The Journal of San Diego History
San Diego Historical Society Quarterly
July 1959, Volume 5, Number 3
Jerry Macmullen, Editor
By H. K. Raymenton
Seventy-five or more years ago the art dealers of Japan, when purchasing a collection of paintings, ceramics and textiles, occasionally had to accept a stack of wood-block color prints. As these were popular art and unworthy of serious consideration the dealers burned them. Their sons learned with dismay that countless Hiroshiges, Hokusais and Utomaros, whose works would have made them rich, had been lost forever.
At about the same time as the print burning an eccentric Parisian went about the city with a box camera and glass plates photographing things nobody else ever thought of photographing, hydrants, light standards, trash cans, things like that. After his death his children, who considered Papa crazy, always intended to destroy the contents of those old boxes but never got around to it. His grandchildren, in 1927, sold the contents to the Archives Nationales for a million francs, about $40,000 at that time. They have been invaluable to artists, historians and the makers of moving pictures.
Those of us who are old enough can remember when California was famous for the smallness of its matches and the bigness of its lies. Fifty or sixty years ago California sulphur matches were tiny and came in cubes instead of sheets, as elsewhere. When all the matches in the cube had been used the remaining wooden square was thrown away. One of those cubes of matches would be worth nearly its weight in gold today.

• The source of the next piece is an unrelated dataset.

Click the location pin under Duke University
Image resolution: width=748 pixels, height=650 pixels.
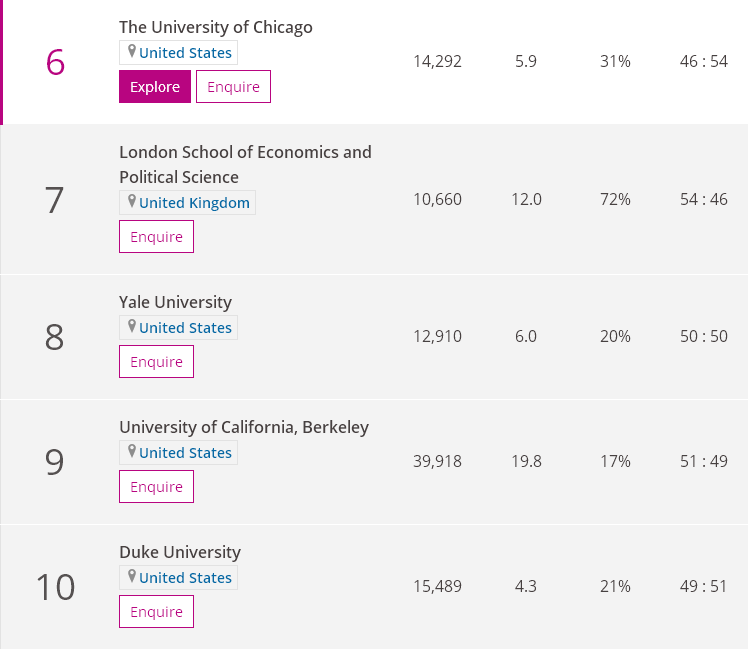point(131,577)
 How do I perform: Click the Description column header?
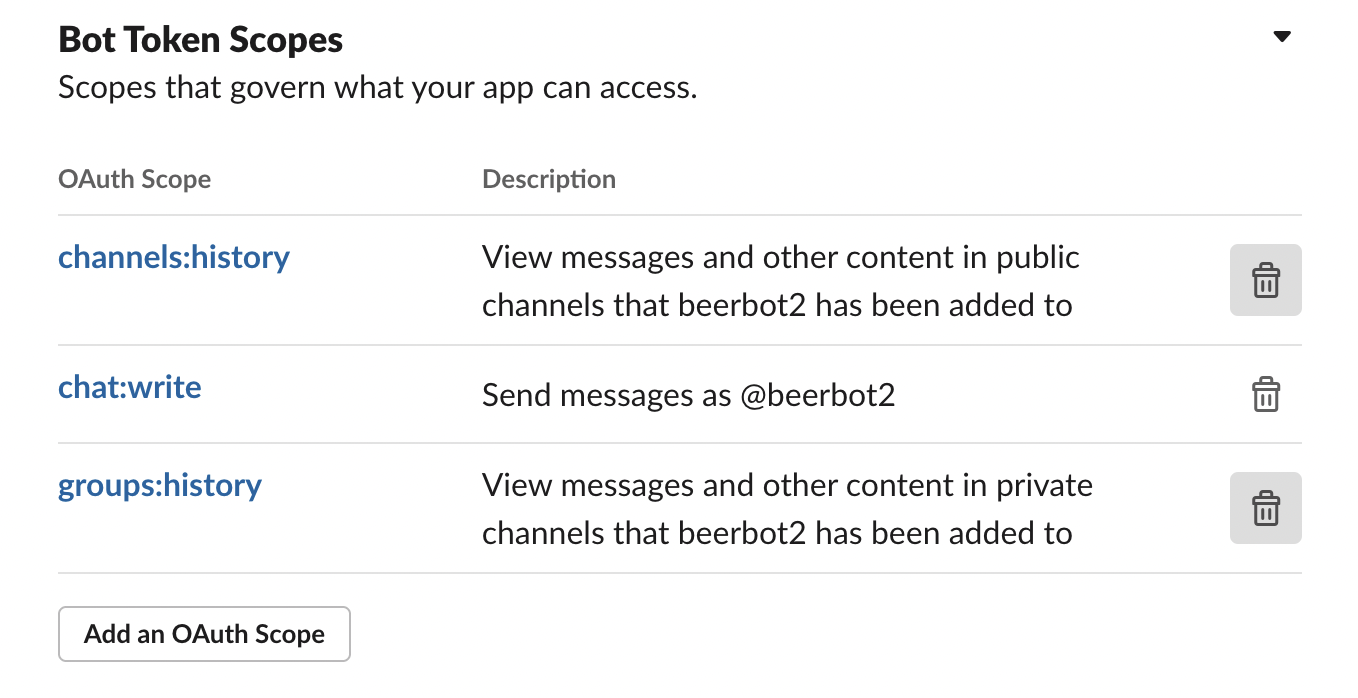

During a lifetime of seventy-five years a person has spent thousands of pennies. If he had saved only a hundred of each date during that time he could now have as many dollars as he had pennies, should he sell them to a numismatist.

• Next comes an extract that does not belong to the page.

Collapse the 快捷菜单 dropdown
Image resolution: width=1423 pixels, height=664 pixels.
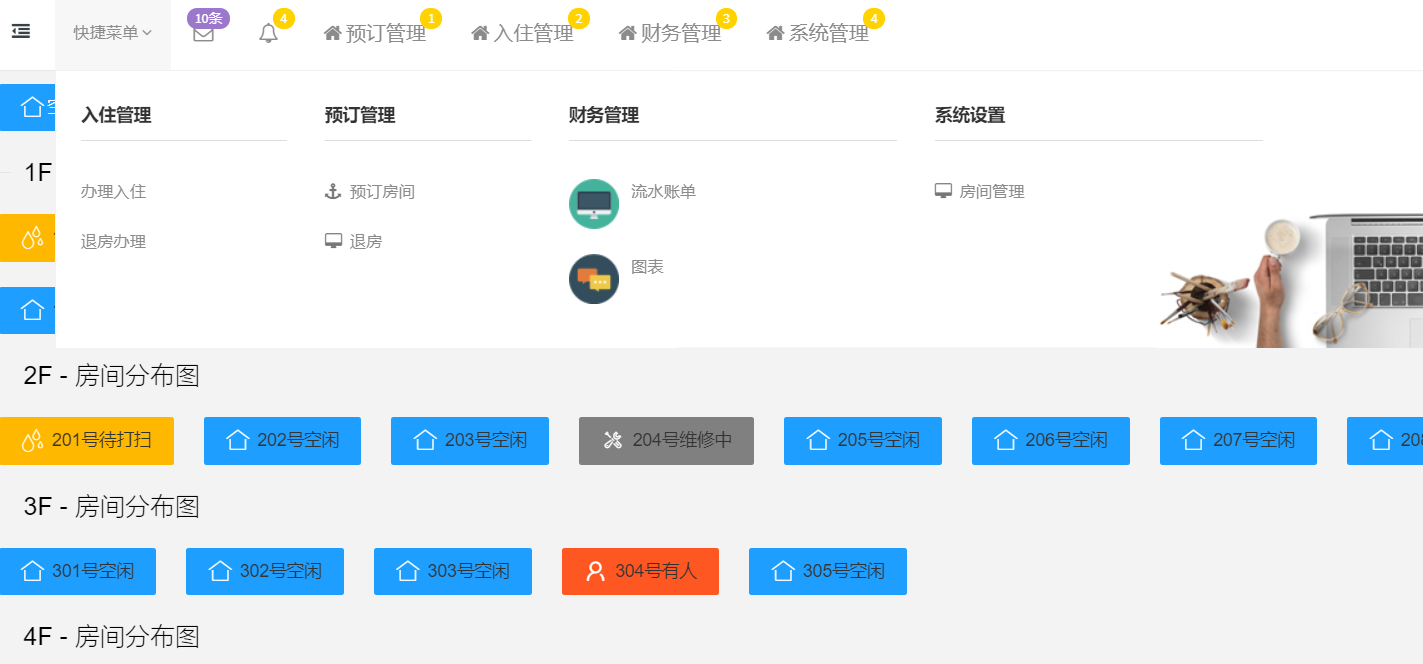112,33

When I was a boy I, and other 19th century juvenile delinquents, spent our now-so-valuable pennies on dime novels with lurid covers, novels that came in series, Diamond Dick, Old King Brady, Buffalo Bill, Work and Win, Pluck and Luck and others. These were passed from hand to hand, read to tatters, and then disposed of before our parents could find them. Why our parents should have objected to them would be a present day mystery. The writing was almost mawkishly pure, the Good Guys were very good, the Bad Guys, not so bad, and the novels themselves were much less sanguinary than Dick Tracy or Little Orphan Annie of today’s “comic” strips. Our parents would have done better to buy copies and lay them by as a heritage for us, for certain bibliophiles now pay fantastic prices for them.

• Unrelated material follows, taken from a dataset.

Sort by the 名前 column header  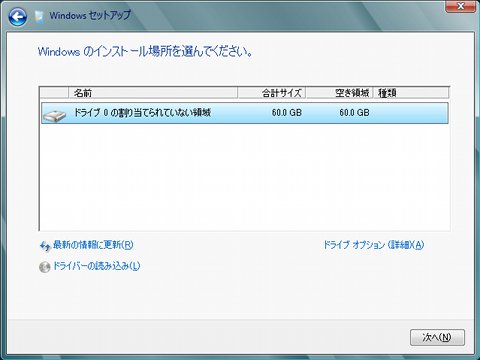[153, 93]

We are surrounded by valuable historical objects, and every day we toss many of them heedlessly away. The antiquarians of the future will curse us, but we now have no way of judging their importance. We would have to wait a century to find out, and not many of us have that life expectancy. We can, however, begin to save a few things that are already becoming difficult to find readily in the stores, a sign of obsolescence. Nails, for example, are now generally sold in paper cartons instead of kegs, and a nail keg will probably be a historical object in fifty years. A hand auger is another. It may be that many things now made of metal and glass, such as tooth paste tubes and bottles, will be replaced by plastics before long. Few people now have attics and cellars where things used to be squirrelled away but a little storage space can usually be found. The Director of the Serra Museum in the year 2000 may be grateful for some of these antiques of the future.